■ムニューチン氏を財務長官に指名することを発表
昨日11月30日(水)は、トランプ次期米政権でムニューチン氏を財務長官に指名することが正式に発表されました。
トランプ次期米政権で財務長官に指名することが発表されたムニューチン氏。大手米系証券出身ととあって、市場の期待感は強いそう (C)Bloomberg/Getty Images
ムニューチン氏は、大手米系証券出身とあって、市場の期待感は強いです。インタビューでは、「大規模な所得税減税」や「法人税15%への引き下げ」をはじめ、「HIA法(※)で、1回限りではあるが米国への還流資金には10%だけの課税に留める」ことなどを表明しました。

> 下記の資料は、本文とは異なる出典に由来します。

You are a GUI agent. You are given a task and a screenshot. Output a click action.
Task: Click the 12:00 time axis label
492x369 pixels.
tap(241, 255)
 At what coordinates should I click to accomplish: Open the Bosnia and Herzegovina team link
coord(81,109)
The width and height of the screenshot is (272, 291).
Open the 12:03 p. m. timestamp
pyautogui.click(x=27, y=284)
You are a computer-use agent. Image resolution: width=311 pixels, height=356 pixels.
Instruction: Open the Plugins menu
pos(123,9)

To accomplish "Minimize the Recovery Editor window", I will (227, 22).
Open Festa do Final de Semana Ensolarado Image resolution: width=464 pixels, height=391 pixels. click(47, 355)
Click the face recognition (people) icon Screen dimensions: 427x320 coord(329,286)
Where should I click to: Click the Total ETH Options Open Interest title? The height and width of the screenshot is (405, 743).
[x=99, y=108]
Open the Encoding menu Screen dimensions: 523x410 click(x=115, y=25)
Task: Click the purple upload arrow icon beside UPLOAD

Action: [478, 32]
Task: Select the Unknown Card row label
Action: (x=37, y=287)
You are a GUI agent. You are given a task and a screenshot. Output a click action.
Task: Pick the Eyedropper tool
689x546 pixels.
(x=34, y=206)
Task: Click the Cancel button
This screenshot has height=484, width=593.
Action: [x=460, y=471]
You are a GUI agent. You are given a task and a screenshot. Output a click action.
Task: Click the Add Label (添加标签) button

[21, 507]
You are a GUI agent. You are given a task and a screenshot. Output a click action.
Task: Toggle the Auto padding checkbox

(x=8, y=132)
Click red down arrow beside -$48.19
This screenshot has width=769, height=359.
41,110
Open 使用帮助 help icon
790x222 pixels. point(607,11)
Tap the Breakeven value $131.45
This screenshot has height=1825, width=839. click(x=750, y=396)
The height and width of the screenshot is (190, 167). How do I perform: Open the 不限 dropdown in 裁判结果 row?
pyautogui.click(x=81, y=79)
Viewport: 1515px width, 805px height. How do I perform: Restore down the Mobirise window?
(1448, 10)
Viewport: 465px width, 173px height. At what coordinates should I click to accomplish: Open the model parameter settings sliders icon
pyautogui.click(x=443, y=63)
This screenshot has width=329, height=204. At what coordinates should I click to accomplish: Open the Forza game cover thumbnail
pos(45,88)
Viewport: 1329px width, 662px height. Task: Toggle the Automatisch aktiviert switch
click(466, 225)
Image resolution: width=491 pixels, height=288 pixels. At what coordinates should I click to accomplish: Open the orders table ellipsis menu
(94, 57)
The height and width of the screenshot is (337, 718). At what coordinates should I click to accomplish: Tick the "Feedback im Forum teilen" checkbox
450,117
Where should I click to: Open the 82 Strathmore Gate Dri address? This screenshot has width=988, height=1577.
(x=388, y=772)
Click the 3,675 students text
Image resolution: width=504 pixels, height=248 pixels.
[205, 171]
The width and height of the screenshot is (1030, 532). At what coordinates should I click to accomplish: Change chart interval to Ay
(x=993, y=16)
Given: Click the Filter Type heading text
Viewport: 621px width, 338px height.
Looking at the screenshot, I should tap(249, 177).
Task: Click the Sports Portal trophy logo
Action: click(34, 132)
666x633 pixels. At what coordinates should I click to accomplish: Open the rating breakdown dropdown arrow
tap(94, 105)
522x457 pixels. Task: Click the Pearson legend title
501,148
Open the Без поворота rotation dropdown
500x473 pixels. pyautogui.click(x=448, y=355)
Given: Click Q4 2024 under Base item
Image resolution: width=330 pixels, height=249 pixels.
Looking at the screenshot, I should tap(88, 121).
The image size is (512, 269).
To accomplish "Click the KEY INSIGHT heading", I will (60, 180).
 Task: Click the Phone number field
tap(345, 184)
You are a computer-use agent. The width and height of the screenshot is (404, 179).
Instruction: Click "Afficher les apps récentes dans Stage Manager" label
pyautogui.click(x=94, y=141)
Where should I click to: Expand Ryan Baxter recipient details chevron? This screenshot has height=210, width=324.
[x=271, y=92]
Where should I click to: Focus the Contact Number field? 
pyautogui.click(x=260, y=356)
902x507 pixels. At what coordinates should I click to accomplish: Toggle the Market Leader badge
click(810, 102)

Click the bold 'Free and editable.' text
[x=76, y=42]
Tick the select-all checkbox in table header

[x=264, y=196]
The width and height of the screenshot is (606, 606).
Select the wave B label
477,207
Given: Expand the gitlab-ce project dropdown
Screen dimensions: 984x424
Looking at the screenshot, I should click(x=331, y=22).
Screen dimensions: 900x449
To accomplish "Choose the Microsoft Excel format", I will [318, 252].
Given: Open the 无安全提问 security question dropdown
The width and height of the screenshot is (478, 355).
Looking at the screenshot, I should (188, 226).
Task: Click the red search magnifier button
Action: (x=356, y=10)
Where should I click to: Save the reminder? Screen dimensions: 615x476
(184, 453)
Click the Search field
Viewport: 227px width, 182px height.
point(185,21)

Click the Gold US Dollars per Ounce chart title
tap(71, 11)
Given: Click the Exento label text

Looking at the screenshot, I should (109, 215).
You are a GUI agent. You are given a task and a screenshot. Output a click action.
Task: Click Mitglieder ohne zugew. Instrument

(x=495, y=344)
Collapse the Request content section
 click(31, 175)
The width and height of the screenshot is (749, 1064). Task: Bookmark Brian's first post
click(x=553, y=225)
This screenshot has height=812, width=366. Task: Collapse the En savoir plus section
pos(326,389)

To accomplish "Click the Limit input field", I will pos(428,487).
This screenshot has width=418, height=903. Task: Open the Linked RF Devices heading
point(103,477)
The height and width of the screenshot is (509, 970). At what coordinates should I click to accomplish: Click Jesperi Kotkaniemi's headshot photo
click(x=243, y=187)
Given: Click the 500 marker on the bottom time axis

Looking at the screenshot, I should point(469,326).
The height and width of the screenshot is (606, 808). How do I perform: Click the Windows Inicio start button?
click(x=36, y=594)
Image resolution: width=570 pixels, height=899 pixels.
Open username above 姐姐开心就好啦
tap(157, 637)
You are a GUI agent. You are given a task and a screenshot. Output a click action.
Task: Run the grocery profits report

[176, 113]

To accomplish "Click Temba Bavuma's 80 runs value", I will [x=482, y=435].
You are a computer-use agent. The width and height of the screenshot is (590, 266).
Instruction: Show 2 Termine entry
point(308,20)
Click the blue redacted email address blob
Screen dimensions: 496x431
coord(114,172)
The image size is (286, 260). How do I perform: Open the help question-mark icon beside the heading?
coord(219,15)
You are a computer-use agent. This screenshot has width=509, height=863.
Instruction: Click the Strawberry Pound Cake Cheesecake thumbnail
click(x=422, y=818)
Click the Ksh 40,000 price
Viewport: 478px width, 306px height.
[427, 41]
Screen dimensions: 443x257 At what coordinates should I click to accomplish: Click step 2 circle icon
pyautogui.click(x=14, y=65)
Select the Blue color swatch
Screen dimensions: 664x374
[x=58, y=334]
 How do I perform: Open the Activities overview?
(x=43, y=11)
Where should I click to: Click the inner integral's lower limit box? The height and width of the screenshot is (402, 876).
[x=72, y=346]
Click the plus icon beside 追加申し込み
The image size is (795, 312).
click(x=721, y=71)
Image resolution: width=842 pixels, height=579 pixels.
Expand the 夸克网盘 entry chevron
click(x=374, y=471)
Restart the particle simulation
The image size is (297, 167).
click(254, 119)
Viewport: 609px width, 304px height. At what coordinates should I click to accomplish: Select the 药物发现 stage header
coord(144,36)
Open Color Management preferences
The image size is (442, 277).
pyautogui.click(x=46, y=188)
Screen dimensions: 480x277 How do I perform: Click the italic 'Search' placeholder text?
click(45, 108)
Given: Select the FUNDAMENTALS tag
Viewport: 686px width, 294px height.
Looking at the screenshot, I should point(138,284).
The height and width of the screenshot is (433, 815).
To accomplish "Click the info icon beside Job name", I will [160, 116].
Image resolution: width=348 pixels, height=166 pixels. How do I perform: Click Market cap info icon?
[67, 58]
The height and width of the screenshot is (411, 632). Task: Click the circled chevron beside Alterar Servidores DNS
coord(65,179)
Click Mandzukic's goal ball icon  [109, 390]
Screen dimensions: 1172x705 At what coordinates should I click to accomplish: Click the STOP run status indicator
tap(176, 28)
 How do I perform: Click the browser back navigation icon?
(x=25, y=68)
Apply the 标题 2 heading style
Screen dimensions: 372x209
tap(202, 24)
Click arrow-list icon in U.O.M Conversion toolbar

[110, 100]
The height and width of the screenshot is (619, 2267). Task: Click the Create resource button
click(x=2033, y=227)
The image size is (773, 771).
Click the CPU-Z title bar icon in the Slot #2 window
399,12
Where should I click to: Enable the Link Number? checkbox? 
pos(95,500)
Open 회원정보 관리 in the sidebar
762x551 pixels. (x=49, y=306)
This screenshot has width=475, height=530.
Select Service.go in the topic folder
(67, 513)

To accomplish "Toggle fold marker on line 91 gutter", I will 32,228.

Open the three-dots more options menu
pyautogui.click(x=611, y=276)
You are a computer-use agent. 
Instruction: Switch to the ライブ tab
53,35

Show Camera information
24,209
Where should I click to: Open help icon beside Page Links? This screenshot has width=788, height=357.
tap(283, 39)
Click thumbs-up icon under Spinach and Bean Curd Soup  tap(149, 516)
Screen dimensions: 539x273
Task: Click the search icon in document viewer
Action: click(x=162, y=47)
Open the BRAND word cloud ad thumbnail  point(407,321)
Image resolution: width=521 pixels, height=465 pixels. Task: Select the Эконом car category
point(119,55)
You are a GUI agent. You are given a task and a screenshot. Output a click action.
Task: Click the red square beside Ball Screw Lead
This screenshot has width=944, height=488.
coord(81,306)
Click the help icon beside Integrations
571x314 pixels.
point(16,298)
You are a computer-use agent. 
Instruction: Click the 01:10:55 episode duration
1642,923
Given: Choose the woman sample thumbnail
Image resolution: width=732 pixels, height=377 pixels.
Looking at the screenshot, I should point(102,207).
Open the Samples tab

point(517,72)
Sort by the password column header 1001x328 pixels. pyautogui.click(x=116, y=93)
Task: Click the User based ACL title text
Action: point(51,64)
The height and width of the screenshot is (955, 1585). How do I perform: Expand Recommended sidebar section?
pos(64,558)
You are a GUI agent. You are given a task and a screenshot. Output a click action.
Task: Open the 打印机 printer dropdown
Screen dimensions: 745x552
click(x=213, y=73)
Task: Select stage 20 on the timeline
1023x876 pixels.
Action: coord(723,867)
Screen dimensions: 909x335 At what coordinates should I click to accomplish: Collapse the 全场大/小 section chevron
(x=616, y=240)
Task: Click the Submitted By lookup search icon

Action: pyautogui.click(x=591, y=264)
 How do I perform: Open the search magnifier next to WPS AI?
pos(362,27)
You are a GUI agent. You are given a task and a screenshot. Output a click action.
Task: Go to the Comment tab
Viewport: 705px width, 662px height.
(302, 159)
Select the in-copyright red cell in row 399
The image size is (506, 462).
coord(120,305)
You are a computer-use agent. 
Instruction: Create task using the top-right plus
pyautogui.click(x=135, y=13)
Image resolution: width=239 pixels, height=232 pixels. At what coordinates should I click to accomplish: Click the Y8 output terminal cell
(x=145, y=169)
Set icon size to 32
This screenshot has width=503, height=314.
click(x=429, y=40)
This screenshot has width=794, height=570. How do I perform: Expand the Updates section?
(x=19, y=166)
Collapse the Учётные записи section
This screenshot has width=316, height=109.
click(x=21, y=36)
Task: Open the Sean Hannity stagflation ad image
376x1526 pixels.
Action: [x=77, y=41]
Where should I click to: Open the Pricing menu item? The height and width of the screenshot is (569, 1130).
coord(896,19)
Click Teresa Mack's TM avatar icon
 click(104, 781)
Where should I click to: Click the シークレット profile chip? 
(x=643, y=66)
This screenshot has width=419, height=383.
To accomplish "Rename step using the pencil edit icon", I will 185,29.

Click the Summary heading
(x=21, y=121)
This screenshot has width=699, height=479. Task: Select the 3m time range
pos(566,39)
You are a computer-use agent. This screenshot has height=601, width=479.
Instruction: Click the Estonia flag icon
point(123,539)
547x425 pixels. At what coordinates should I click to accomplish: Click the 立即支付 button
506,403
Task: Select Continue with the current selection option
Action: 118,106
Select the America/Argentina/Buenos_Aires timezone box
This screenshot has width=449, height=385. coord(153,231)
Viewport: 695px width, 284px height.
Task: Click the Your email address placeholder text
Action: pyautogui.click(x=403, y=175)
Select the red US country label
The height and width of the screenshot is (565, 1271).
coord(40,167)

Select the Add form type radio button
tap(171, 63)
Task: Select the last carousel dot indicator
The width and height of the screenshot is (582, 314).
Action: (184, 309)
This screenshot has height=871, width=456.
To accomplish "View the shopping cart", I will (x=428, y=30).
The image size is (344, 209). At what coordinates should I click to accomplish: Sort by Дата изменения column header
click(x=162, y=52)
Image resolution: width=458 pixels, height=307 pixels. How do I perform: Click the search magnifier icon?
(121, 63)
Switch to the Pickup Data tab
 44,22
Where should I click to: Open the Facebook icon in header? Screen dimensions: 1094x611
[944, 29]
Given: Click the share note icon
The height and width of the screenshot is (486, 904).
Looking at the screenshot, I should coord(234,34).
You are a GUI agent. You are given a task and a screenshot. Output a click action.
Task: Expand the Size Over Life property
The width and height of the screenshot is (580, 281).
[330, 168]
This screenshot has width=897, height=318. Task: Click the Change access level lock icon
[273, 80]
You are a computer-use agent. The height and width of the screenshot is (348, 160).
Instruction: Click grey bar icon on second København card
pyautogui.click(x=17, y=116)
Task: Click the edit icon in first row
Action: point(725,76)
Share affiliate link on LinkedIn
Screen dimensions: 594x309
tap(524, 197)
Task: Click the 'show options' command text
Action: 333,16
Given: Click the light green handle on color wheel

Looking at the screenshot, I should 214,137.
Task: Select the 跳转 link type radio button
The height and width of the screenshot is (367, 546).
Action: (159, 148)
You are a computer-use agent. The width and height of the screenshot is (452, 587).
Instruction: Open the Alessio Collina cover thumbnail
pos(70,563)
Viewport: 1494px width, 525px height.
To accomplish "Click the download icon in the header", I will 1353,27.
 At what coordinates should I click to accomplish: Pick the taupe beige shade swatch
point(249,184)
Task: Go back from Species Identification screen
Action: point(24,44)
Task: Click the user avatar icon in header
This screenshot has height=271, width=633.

(※編集部注:「HIA(Homeland Investment Act)法」は、元々は米国ブッシュ政権下で2004年に成立した時限立法。本国投資法などと呼ばれる。この法律下で、米国内での投資や雇用の創出を目的に、米多国籍企業による米国送金時の税負担優遇などが行われた)
これまで予想されていた政策とはいえ、シンガポール(17%)や香港(16.5%)といった国々よりも低い税率になることで、資金が米国へ大量に還流する可能性が高くなってきた、とも言えます。
そういった期待感が続くことで、米ドル/円の11月の月足は、1995年以来の大陽線となって終わっています。
(出所:CQG)
■センチメント逆転の「その時」を警戒!
市場では、買わなければならないにもかかわらず、買えていない実需勢ばかりが目立ってしまっており、需給関係のタイト感が非常に高まったままです。
ただ、IMM(国際通貨先物市場)通貨先物の投機筋の円ロングポジションが直近では1万枚程度に減少しており、そろそろポジション調整も終わりに近づいています。
(詳しくはこちら → 経済指標/金利:シカゴIMM通貨先物ポジションの推移)
また、昨日11月30日(水)に公表された米地区連銀経済報告(ベージュブック)でも、「強い米ドルがいくつかの地域で、向かい風になっている」との懸念が出始めていることもたしかです。
トランプ政権への期待感は当初、予想していた以上に続いており、少なくとも、実際に2017年になって、新政権が誕生するまで続いてしまうのかもしれません。
ただ、いずれかの時点で、トランプ次期米大統領本人から、または重要なポストを担う次期政権関係者から、「米ドル高への弊害」について少しでも言及があれば、その時は、一気にセンチメントが逆転することになると思っています。
「その時」を常に警戒する必要があるでしょう。